An Adam Bomb Squad NFT owned by one of the authors (Kominers); image reproduced here with permission from Bobby Hundreds.

For example, The Hundreds, a popular streetwear brand, recently sold NFTs themed around their mascot, the “Adam Bomb.” Holding one of these NFTs gives access to community events and exclusive merchandise, providing a way for the brand’s fans to meet and engage with each other — and thus reinforcing their enthusiasm. The Hundreds also spontaneously announced that it would pay royalties (in store credit) to owners of the NFTs associated to Adam Bombs that were used in some of its clothing collections. This made it roughly as if you could have part ownership in the Ralph Lauren emblem, and every new line of polos that used that emblem would give you a dividend. Partially decentralizing the brand’s value in this way led The Hundreds’s community to feel even more attached to the IP and to go out of their way to promote it — to the point that some community members even got Adam Bomb tattoos.

Another example is SushiSwap, which is a “fork” of the decentralized finance platform Uniswap — meaning SushiSwap’s underlying algorithms are a clone of the code that Uniswap published. The main difference is that SushiSwap set up a strong brand and community, alongside an active and ongoing reward system for users that drove higher user engagement and positive sentiment about the platform; this then enabled it to quickly emerge as a successful competitor to Uniswap.

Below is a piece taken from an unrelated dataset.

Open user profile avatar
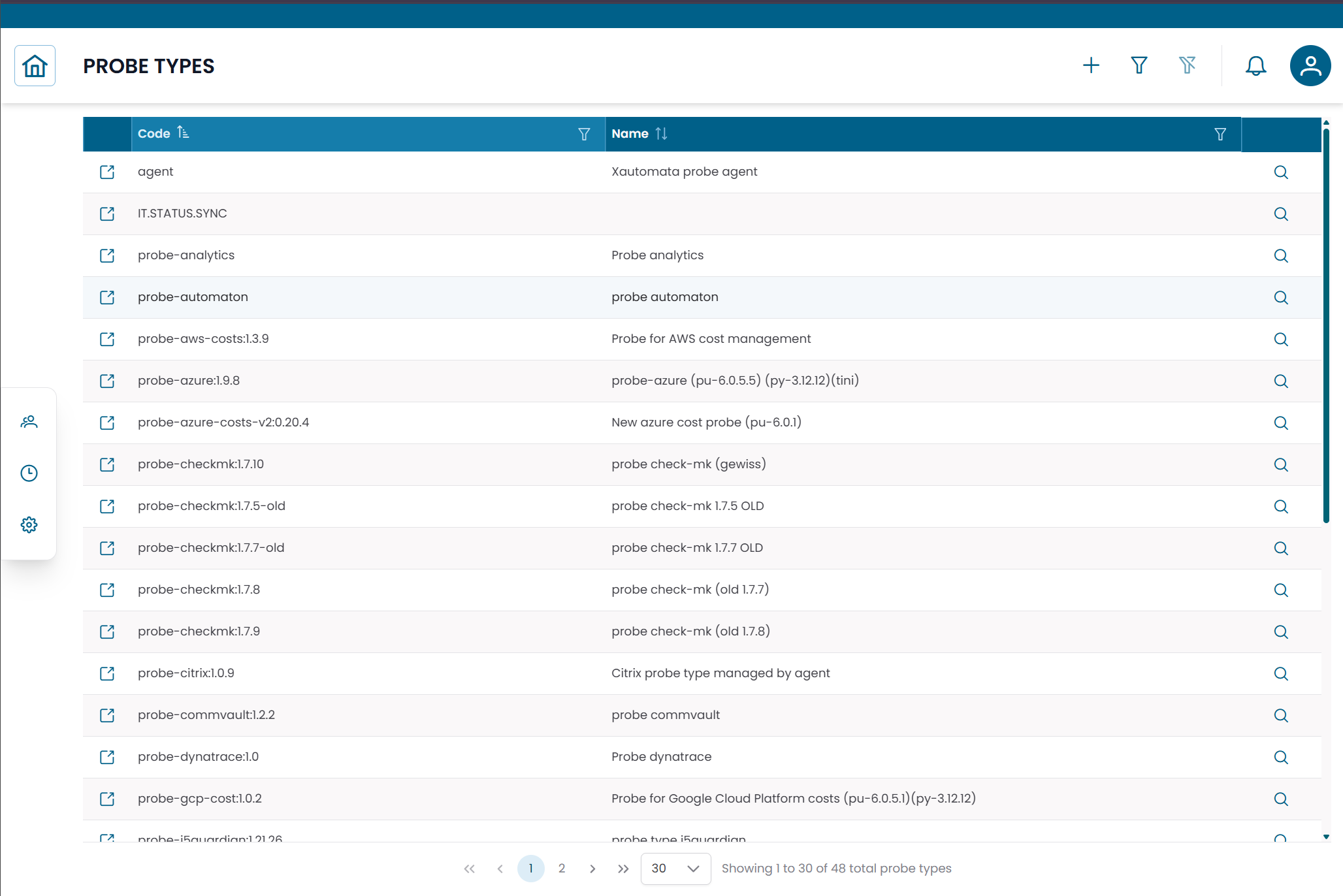This screenshot has height=896, width=1343. point(1310,65)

More generally, sharing ownership allows for more incentive alignment between products and their derivatives, creating incentives for everyone to become a builder and contributor. The underlying technology standards also enable every Web3 company to be built on top of. This means the community around a platform can co-create in a way that’s much less adversarial than in the past and with more derivatives in circulation — making the platform ecosystem grow even stronger.

In the short-run, this model gives up some share of consumer surplus to the builder or creator. But because the builders get more, they’re strongly incentivized to invest and grow the total pie for everyone – which means that in the long run, Web3 should raise consumer surplus as well.

In sum: Web3 has the potential to unlock a more valuable internet for everyone. New companies can build on Web3 infrastructure to create communities around their brands and product concepts much more easily than in previous iterations of the web. And even established platforms can leverage these forces by plugging into blockchain-based content networks and giving their users some ownership over their data. All of this means that the next era of the web will likely look a lot different — and more open — than the one we’re living with today.